* _What you should do_
Reproduce every line of the entries below, requests included, adding -47 to each number in the coordinate answers and leaving out the pictures.
--- Start Records to process ---
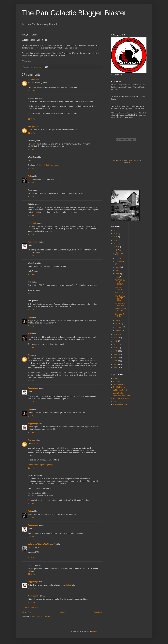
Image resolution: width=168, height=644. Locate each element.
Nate (30, 176)
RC (29, 355)
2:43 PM (31, 293)
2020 (116, 234)
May (117, 277)
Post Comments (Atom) (41, 616)
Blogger (94, 631)
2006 (116, 361)
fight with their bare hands (48, 165)
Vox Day (116, 378)
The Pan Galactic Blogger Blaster (74, 13)
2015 (116, 250)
--- End Records to process ---
* _Response_
Image resolution: width=168, height=644. Locate each element.
Nate (-17, 129)
RC (-18, 308)
2:43 PM (-16, 246)
2020 (69, 187)
May (70, 230)
Post Comments (Atom) (-6, 569)
Blogger (47, 584)
2006 (69, 314)
fight with their bare hands (1, 118)
Vox Day (69, 331)
The Pan Galactic Blogger Blaster (27, -34)
2015 (69, 203)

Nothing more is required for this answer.